> [Work to complete]: Make an exact copy of every record that follows.

> [Materials provided]:

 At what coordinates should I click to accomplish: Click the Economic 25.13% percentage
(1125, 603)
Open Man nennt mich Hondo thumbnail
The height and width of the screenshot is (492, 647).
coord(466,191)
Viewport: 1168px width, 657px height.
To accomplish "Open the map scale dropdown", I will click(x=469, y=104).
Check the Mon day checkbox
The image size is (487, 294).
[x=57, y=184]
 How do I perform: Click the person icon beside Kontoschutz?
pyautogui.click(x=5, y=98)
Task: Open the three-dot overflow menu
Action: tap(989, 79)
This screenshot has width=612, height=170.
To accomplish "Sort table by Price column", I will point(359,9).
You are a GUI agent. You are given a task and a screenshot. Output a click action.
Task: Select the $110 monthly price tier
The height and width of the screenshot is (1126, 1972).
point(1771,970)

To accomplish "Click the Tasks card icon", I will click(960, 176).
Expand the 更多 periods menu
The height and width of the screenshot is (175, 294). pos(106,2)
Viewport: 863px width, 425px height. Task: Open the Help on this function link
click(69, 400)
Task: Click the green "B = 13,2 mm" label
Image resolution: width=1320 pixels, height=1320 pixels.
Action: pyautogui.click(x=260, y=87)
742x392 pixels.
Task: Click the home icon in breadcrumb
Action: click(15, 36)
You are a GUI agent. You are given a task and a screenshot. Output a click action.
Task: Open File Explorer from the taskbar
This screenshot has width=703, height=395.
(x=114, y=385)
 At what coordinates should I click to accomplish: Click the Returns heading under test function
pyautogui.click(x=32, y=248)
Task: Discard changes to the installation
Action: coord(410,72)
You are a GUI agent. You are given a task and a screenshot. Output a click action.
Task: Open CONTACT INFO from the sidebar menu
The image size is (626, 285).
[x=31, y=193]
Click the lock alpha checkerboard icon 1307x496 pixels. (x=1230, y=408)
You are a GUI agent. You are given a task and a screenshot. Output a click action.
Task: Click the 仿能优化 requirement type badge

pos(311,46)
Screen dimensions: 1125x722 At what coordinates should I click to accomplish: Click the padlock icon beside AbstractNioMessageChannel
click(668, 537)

> [Reply to the task]:
 At what coordinates should I click to accomplish: Click the Economic 25.13% percentage
(1125, 603)
Open Man nennt mich Hondo thumbnail
The height and width of the screenshot is (492, 647).
coord(466,191)
Viewport: 1168px width, 657px height.
To accomplish "Open the map scale dropdown", I will click(x=469, y=104).
Check the Mon day checkbox
The image size is (487, 294).
[x=57, y=184]
 How do I perform: Click the person icon beside Kontoschutz?
pyautogui.click(x=5, y=98)
Task: Open the three-dot overflow menu
Action: tap(989, 79)
This screenshot has width=612, height=170.
To accomplish "Sort table by Price column", I will point(359,9).
You are a GUI agent. You are given a task and a screenshot. Output a click action.
Task: Select the $110 monthly price tier
The height and width of the screenshot is (1126, 1972).
point(1771,970)

To accomplish "Click the Tasks card icon", I will click(960, 176).
Expand the 更多 periods menu
The height and width of the screenshot is (175, 294). pos(106,2)
Viewport: 863px width, 425px height. Task: Open the Help on this function link
click(69, 400)
Task: Click the green "B = 13,2 mm" label
Image resolution: width=1320 pixels, height=1320 pixels.
Action: pyautogui.click(x=260, y=87)
742x392 pixels.
Task: Click the home icon in breadcrumb
Action: click(15, 36)
You are a GUI agent. You are given a task and a screenshot. Output a click action.
Task: Open File Explorer from the taskbar
This screenshot has width=703, height=395.
(x=114, y=385)
 At what coordinates should I click to accomplish: Click the Returns heading under test function
pyautogui.click(x=32, y=248)
Task: Discard changes to the installation
Action: coord(410,72)
You are a GUI agent. You are given a task and a screenshot. Output a click action.
Task: Open CONTACT INFO from the sidebar menu
The image size is (626, 285).
[x=31, y=193]
Click the lock alpha checkerboard icon 1307x496 pixels. (x=1230, y=408)
You are a GUI agent. You are given a task and a screenshot. Output a click action.
Task: Click the 仿能优化 requirement type badge

pos(311,46)
Screen dimensions: 1125x722 At what coordinates should I click to accomplish: Click the padlock icon beside AbstractNioMessageChannel
click(668, 537)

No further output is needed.